Additionally, three artifacts with highly developed traces indicative of intense use likely were used to process multiple different types of plant consistencies. Generally, there were higher counts of striae in reproductive experiments, possibly due to differences in percussion bases of reproduced and archaeological materials as it is unknown exactly what percussion bases ancient hominins were using at Nyayanga (anvil, ground, etc.). Quantitative analysis of the same artifacts examining six parameters (root mean square (RMS) roughness, max peak height, max valley depth, max height, average max valley depth, average max peak height) indicate most of the studied artifacts were likely used to process softer materials - pulpy plants/underground storage organs - with a few outliers presumably used to process faunal material.

== Stone and tool transport distance ==

=== Subregional geology and geography ===

==== Geology ====
The distribution of raw materials in the Nyayanga area indicates that many of the durable stones used to create Oldowan tools were sourced from over 10 kilometers away. The rock types used in Nyayanga tool making were procured from three primary geological systems in the region: the Homa mountain carbonatite center, the Nyanzian Supergroup, and the Bukoban Supergroup. The Nyayanga site is within, to the northeast, and to the northeast of these systems, respectively. Around Homa mountain, Nyanzian clasts underwent intense metasomatism, resulting in fenetized rocks that are softer and less durable than non-fenetized counterparts. Furthermore, fenetized clasts, carbonite, and limestone are common in the Homa Mountain complex, indicating local rocks were generally less durable in the Nyayanga region. Conversely, more distant (in the Bukoban complex, rocks are not found fenetized and thus were not present during volcanic activity of the Homa Mountain and therefore did not undergo metasomatic alteration as rocks of the other two complexes had.

==== Subregional river systems ====
The Homa Mountain river system has been in place since the Miocene and has transported clasts largely derived from the mountain's carbonite clasts throughout the region. Eastern drainages have transported more durable cobbles containing materials such as Bukoban quartzite, Nyanzian rhyolite, vein quartz, and Oyugis granite towards, but not onto, the Homa peninsula. The elevated topography of the Homa Mountain drainage network prevents these cobbles from being deposited within the Homa peninsula.

=== Raw material selectivity in Nyayanga assemblages ===
When Nyayanga artifact raw materials are taken into account with the frequency distribution of available rock types, high levels of selectivity in hominin tool making emerges. A study analyzing a 401 artifact assemblage found that over 70% of tools were manufactured from nonlocal materials with origin East of the Homa Peninsula. In this sample, 130 artifacts were of Bukoban quartzite, 94 of fenetized Nyanzian rhyolite, 84 of quartz, and 43 of Nyanzian rhyolite. Quartzite material was brought near the peninsula by the aforementioned river systems, but final transport of the materials onto the peninsula is not believed to be due to fluvial processes. The nearest deposit of quartzite relative to Nyayanga is believed to have been at the Oboro locality, 13.06 kilometers away at the distal margins of the Awach Tende basin. Nyanzian rhyolite clasts are readily available 13 kilometers East of Nyayanga. Other materials also reside at least 13 kilometers East of Nyayanga, supporting the notion that Nyayanga hominins were sourcing raw materials for lithic production from distances greater than 10 kilometers.

| Dataset section |

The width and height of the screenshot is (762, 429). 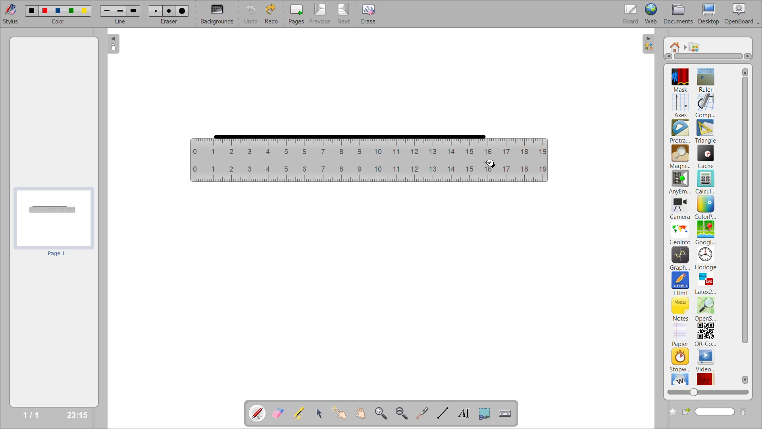 What do you see at coordinates (58, 21) in the screenshot?
I see `color` at bounding box center [58, 21].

| Tasks for this exercise |
1. According to the Nyayanga passage, where and how far from Nyayanga was the nearest quartzite deposit believed to be?
2. Duplicate the part of the Nyayanga passage that opens with the words containing "Additionally, three artifacts" and closes with "process faunal material.".
The material above isn't needed here.

| Task-by-task answers |
1. It was believed to be at the Oboro locality, 13.06 kilometers away.

2.
Additionally, three artifacts with highly developed traces indicative of intense use likely were used to process multiple different types of plant consistencies. Generally, there were higher counts of striae in reproductive experiments, possibly due to differences in percussion bases of reproduced and archaeological materials as it is unknown exactly what percussion bases ancient hominins were using at Nyayanga (anvil, ground, etc.). Quantitative analysis of the same artifacts examining six parameters (root mean square (RMS) roughness, max peak height, max valley depth, max height, average max valley depth, average max peak height) indicate most of the studied artifacts were likely used to process softer materials - pulpy plants/underground storage organs - with a few outliers presumably used to process faunal material.